The scientists divided their fathers into three groups according to the method of conceiving children: 20618 (1.7%), conceived by in vitro fertilization (IVF), 14882 (1.3%) - by injection of sperm into the egg (ICSI) and 1145990 (97%) - in a natural way. The average age of fathers at the birth of their children was 37 years for men using IVF and ICSI, and 32 years for men who conceived naturally. The researchers then examined the data on the registration of cases of cancer in the 20 years after birth.

Ultimately, the researchers found that men who became fathers from IVF and ICSI had a significantly higher risk of prostate cancer than men who had children naturally. Among men who conceived naturally, 3244 (0.28%) were diagnosed with prostate cancer, compared with 77 (0.37%) using IVF and 63 (0.42%) using ICSI.

That is, the risk of developing prostate cancer in men who resorted to assistive technology was, on average, 30-60% higher. The risk of developing early prostate cancer (diagnosed before age 55) was also particularly high in men who conceived children through ICSI, a technology used for men with the most severe forms of infertility. The increased risk persisted after excluding men with a previous diagnosis of cancer or undergoing testosterone replacement therapy.

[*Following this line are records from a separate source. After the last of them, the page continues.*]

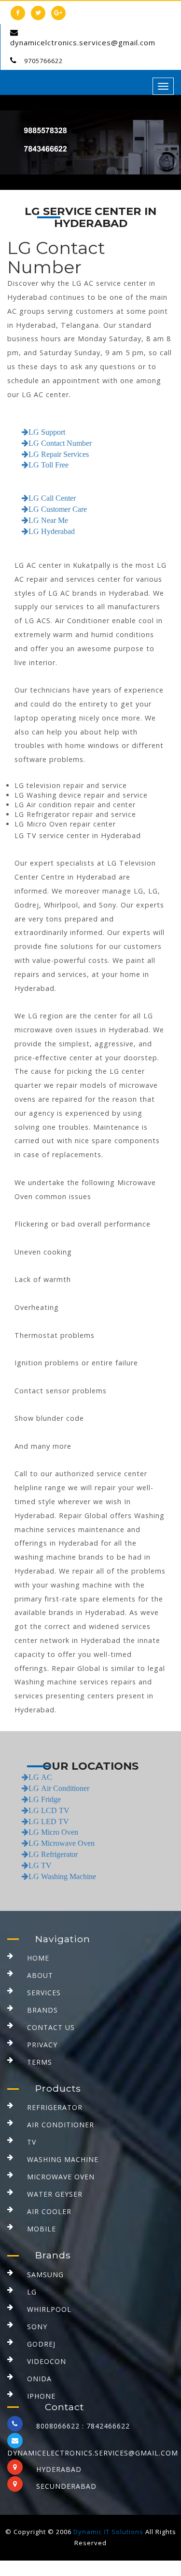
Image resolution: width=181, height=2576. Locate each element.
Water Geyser (55, 2194)
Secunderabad (66, 2486)
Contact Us (51, 2027)
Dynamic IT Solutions (108, 2531)
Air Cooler (49, 2211)
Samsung (45, 2274)
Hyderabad (59, 2469)
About (40, 1975)
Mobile (41, 2228)
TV (31, 2142)
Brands (42, 2010)
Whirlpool (49, 2309)
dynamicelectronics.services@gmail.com (92, 2452)
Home (38, 1957)
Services (44, 1992)
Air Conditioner (60, 2124)
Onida (39, 2378)
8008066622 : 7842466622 (83, 2425)
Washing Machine (62, 2159)
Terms (39, 2062)
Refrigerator (55, 2107)
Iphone (41, 2396)
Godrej (41, 2344)
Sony (37, 2326)
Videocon (46, 2361)
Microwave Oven (61, 2176)
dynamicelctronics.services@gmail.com (82, 42)
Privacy (42, 2044)
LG (32, 2291)
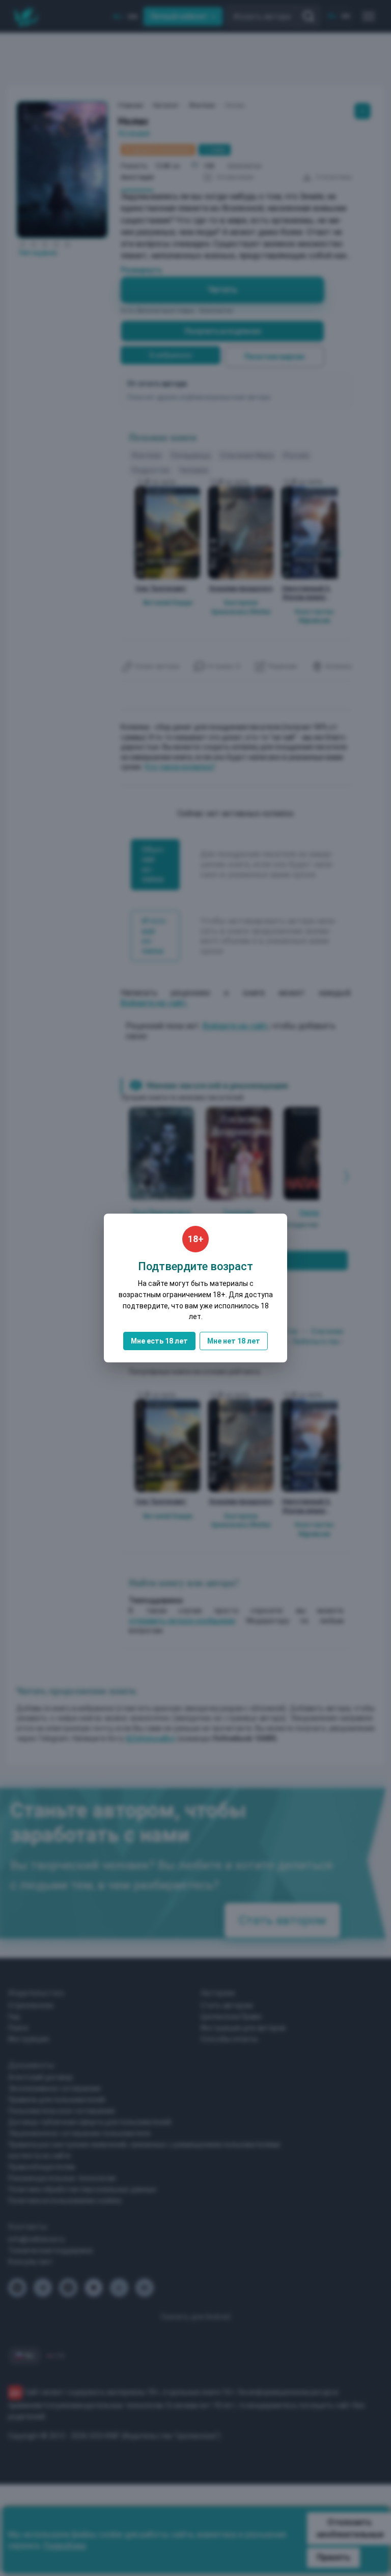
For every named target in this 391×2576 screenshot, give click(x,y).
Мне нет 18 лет (233, 1341)
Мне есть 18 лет (159, 1341)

Exactly how male infertility may be biologically linked to prostate cancer risk is not yet clear. Scientists do not believe that IVF and ICSI procedures contribute to the development of the disease. The authors suggest that abnormalities in the Y chromosome, associated with both infertility and prostate cancer, play a role. Scientists advise men at risk of being screened for prostate cancer, although they warn that unnecessary diagnostic procedures and over-treatment can be harmful.